# Data extract
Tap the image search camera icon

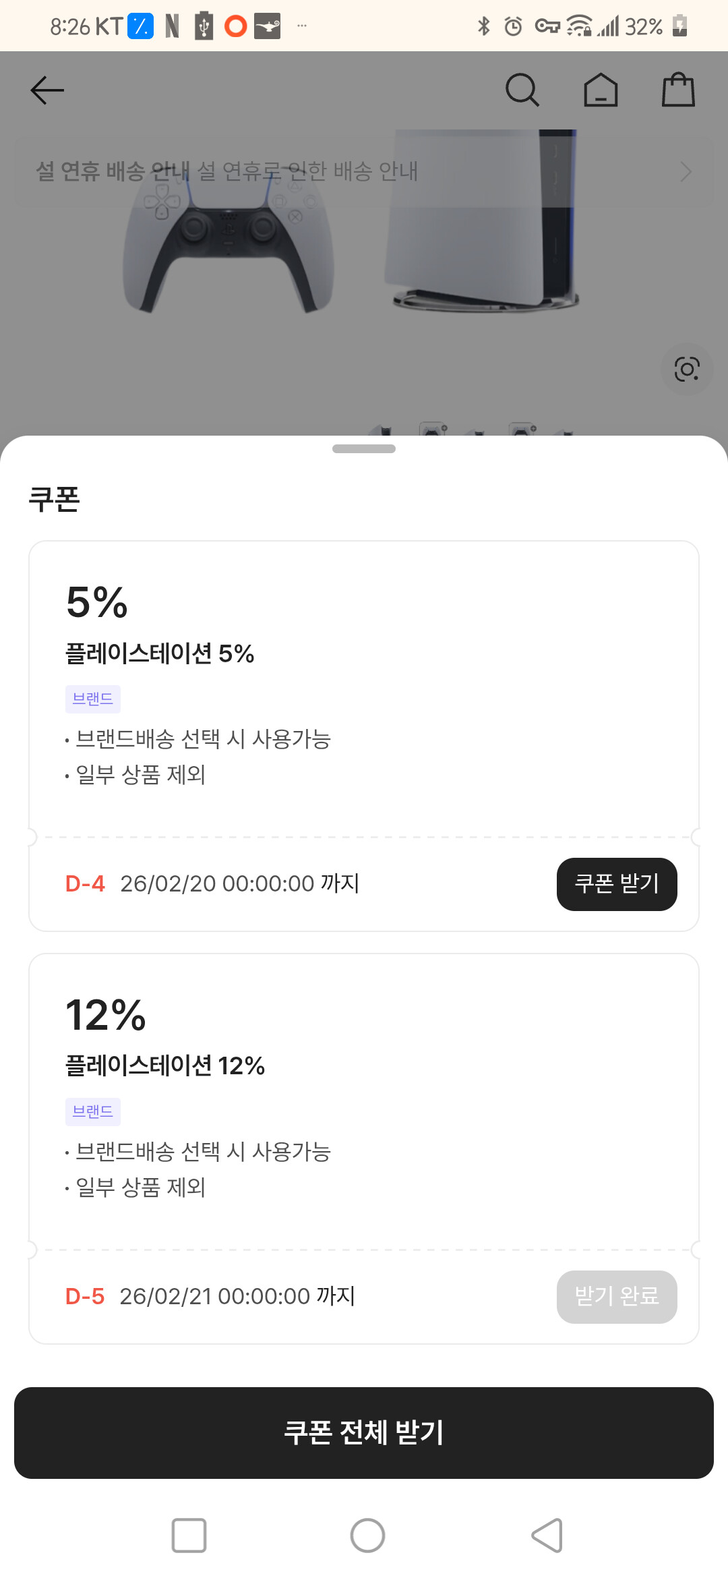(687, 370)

==

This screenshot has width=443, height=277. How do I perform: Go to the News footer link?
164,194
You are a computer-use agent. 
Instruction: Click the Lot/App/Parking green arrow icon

# Work to complete
Return the span of lines in the data above that opens at the line with "This screenshot has" and closes at the line with "Instruction: Click the", exactly, ends included, nothing else.

# Answer section
This screenshot has width=443, height=277. How do I perform: Go to the News footer link?
164,194
You are a computer-use agent. 
Instruction: Click the Lot/App/Parking green arrow icon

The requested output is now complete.